*Exercise details*: Make an exact copy of the lines from the one holding "684x666 pixels." through the end of the entries below, both ends kept, and of nothing else. Exclude pictures.

*Source records*:
********
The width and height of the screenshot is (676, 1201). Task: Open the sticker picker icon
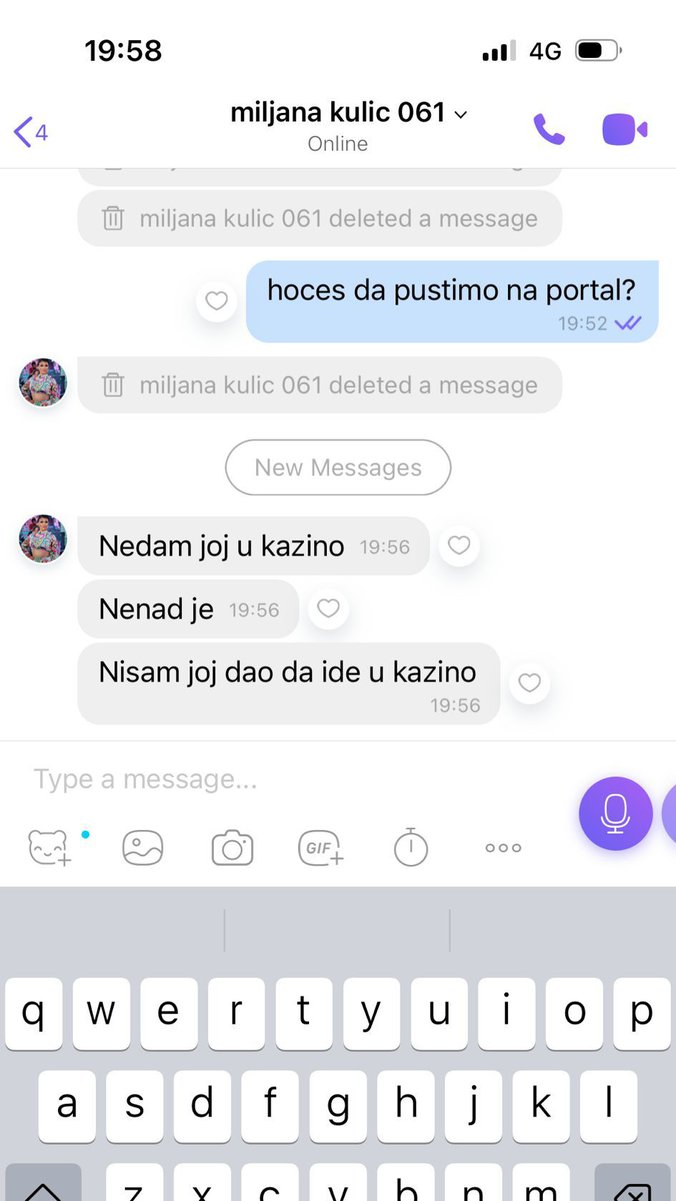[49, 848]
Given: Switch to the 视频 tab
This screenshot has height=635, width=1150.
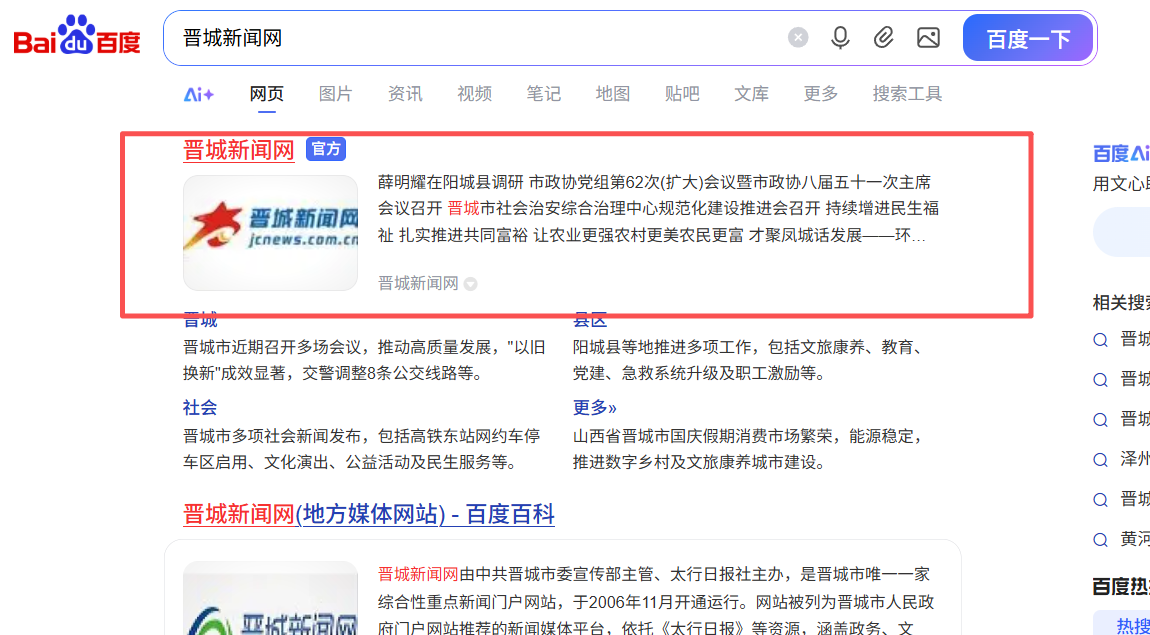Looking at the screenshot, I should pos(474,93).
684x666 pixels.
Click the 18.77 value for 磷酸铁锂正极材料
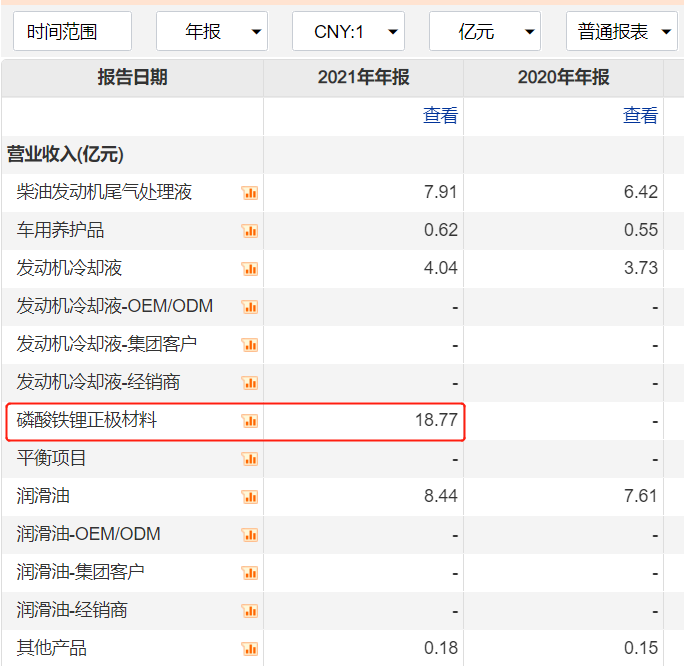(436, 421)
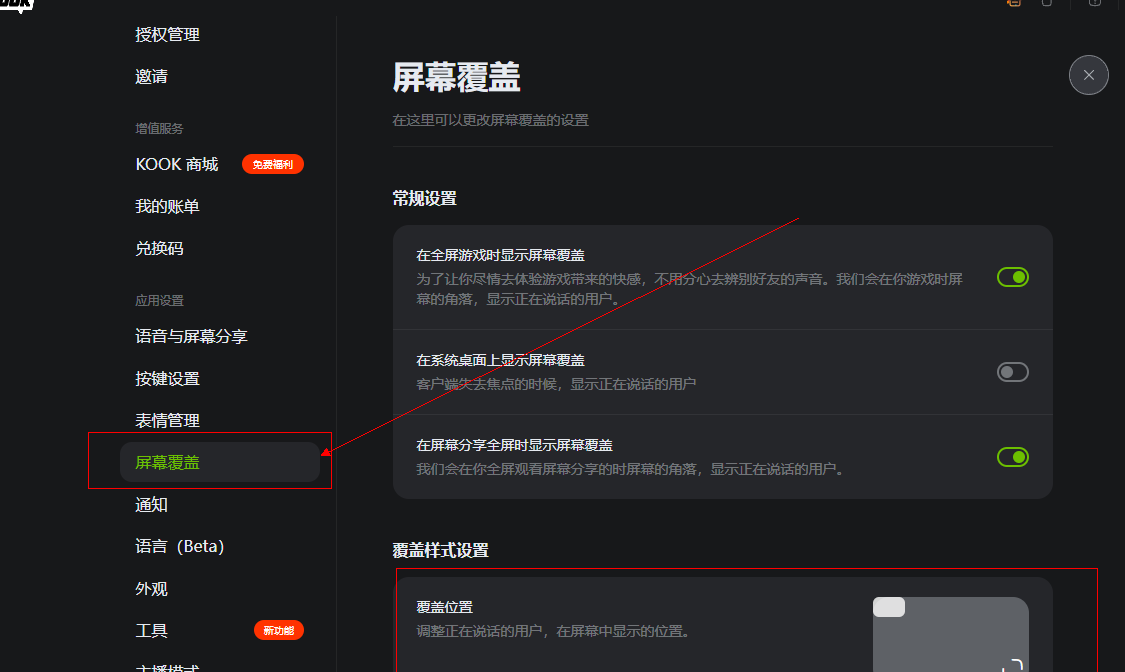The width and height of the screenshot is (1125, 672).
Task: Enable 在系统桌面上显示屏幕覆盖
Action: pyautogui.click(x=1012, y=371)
********
*Output for this exercise*:
684x666 pixels.
Click the 18.77 value for 磷酸铁锂正极材料
(436, 421)
The width and height of the screenshot is (1125, 672).
Task: Enable 在系统桌面上显示屏幕覆盖
Action: pyautogui.click(x=1012, y=371)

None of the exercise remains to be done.